Normally a tax attorney, David Burton (Chamberlain) is assigned to defend them through the Australian Legal Aid system and is immediately stonewalled by his defendants. It isn’t long though before David starts having nightmares that seem somehow prophetic. One involves Chris holding out a sacred stone to him with blood on one corner of it.

We find out later that David has had such dreams since childhood. At one point his stepfather even reveals that David had dreamed the exact circumstances of his mother’s death before it happened. Throughout all this, the freak storms continue, including a storm of black rain (the movie’s alternate title was Black Rain in fact).

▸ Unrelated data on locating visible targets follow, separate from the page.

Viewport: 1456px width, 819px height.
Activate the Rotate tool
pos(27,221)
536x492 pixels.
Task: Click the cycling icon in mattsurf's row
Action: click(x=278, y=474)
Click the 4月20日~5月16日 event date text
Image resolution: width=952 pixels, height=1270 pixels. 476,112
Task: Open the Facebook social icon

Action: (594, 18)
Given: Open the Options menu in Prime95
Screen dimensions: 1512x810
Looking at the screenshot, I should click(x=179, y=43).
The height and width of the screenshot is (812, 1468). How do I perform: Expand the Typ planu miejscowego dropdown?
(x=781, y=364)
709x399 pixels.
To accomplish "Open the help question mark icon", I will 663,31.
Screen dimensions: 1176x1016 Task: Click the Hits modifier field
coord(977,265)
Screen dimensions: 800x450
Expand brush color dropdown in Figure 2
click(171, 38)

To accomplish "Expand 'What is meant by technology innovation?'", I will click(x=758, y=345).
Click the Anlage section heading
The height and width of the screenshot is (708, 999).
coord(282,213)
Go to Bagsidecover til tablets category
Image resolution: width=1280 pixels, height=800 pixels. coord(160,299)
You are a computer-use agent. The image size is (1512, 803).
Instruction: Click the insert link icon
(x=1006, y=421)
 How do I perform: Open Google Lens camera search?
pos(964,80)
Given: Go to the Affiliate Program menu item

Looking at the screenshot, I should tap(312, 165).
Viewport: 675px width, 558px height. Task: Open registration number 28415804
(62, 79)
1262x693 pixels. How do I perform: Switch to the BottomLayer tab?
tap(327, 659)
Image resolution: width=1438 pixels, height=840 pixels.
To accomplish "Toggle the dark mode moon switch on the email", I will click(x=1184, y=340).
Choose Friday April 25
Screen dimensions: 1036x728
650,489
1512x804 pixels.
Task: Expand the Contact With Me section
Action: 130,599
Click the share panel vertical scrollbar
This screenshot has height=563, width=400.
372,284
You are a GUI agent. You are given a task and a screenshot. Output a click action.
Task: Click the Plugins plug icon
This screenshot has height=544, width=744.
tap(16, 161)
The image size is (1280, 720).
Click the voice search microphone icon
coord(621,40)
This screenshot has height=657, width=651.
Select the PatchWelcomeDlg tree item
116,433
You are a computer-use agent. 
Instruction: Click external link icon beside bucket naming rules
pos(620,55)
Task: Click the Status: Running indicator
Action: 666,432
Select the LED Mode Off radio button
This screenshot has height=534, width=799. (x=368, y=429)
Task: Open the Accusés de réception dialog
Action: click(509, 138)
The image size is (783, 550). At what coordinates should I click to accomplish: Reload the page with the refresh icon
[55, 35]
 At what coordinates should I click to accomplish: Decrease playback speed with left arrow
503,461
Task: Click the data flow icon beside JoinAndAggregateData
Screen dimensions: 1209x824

Eventually Chris informs David that David himself may in fact be “Mukurul from across the sea,” a spiritual entity associated with the Dreamtime. He warns David to leave him and the other men alone or he will die because of what he sees in his nightmares. All of this brings David into conflict the Charlie, the shaman.

In the third act, Chris leads David to a subterranean complex that was once an ancient temple. David pieces together the pictographs on the walls and how his visions fit in with them. He then confronts Charlie and flees the complex only to exit onto a beachfront. The final shot is David looking up and either seeing or having a vision of a towering wave.

It’s at times a surreal film that blurs the line between what’s real and what’s a vision (visions that often border on hallucination). What I like most about The Last Wave is not only its Folk Horror nature, but also its cosmic horror implications. These aren’t overtly Lovecraftian, but they’re there, especially in the prophetic nightmares, the underground temple, and the mystical stones.

Along those lines, it’s also worth pointing out that David undergoes a kind of self-discovery similar to the one experienced by Robert Olmstead, the narrator of Lovecraft’s The Shadow Over Innsmouth. The realization isn’t as transformative for David, but the horror is arguably just as strong.

Ultimately, the end of The Last Wave is undeniably bleak. Either David is on the shore witnessing what is about to be a massive destructive event, or it’s a vision, in which case, like Hawthorne’s Young Goodman Brown, he’s doomed to live the rest of his life under the influence of the nightmare those visions have revealed.